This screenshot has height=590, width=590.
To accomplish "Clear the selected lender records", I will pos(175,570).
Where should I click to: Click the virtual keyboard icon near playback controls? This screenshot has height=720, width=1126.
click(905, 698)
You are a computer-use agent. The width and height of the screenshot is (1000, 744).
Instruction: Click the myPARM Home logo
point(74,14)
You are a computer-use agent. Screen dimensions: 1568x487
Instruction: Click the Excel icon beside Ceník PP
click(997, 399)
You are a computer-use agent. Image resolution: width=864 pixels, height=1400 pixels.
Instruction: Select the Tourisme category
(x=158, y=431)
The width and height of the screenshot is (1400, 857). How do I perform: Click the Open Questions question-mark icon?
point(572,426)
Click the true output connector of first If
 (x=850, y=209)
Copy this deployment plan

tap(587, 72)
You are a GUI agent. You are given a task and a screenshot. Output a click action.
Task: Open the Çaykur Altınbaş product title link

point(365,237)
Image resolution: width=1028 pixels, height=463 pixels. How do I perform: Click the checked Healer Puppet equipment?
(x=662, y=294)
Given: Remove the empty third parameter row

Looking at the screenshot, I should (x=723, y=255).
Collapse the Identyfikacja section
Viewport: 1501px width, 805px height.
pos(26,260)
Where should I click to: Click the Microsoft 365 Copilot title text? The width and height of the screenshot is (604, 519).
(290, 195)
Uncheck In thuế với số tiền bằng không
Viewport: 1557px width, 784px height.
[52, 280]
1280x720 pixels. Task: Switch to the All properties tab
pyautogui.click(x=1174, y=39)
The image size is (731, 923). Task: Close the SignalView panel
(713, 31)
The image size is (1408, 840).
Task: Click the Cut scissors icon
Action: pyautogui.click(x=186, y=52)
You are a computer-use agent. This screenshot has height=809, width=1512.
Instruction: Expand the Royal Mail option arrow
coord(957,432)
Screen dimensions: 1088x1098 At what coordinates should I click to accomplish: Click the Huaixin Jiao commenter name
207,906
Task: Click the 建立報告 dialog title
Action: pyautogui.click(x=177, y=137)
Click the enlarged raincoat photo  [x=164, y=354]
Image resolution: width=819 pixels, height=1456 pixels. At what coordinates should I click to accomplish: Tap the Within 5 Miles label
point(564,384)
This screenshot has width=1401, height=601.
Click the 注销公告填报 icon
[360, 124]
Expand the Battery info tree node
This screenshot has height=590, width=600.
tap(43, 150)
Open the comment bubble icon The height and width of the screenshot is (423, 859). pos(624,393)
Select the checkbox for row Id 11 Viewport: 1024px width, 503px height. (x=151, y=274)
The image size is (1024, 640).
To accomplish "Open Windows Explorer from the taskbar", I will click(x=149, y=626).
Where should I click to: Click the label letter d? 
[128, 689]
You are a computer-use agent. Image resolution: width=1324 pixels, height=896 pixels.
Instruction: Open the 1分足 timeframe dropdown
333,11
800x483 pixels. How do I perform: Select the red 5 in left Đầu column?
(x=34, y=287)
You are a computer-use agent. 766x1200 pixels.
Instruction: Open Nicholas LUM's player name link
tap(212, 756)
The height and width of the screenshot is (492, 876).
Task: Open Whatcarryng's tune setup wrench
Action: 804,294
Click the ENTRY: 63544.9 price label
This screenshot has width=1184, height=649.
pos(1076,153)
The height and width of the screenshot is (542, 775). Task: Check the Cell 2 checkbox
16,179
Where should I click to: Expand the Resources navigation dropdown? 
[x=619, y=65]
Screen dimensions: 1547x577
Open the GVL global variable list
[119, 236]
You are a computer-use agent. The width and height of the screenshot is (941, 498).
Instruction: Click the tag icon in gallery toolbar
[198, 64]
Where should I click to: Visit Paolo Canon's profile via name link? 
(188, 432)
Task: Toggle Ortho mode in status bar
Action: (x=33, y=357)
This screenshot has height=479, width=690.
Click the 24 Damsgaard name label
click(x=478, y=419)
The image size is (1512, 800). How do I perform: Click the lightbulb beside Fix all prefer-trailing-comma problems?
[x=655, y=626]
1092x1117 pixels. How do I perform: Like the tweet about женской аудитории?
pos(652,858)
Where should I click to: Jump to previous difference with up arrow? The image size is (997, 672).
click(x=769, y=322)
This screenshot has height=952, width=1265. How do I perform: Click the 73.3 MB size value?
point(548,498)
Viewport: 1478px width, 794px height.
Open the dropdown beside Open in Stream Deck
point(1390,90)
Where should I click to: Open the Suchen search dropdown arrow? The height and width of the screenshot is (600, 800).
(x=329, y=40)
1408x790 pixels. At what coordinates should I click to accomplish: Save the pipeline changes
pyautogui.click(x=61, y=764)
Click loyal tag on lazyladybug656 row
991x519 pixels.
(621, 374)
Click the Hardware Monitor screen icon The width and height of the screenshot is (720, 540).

▸ Aim of the exercise:
When the word "will" shows up in a line of the entries, pull that line out.

▸ Response area:
To accomplish "Clear the selected lender records", I will pos(175,570).
To accomplish "Open Windows Explorer from the taskbar", I will click(x=149, y=626).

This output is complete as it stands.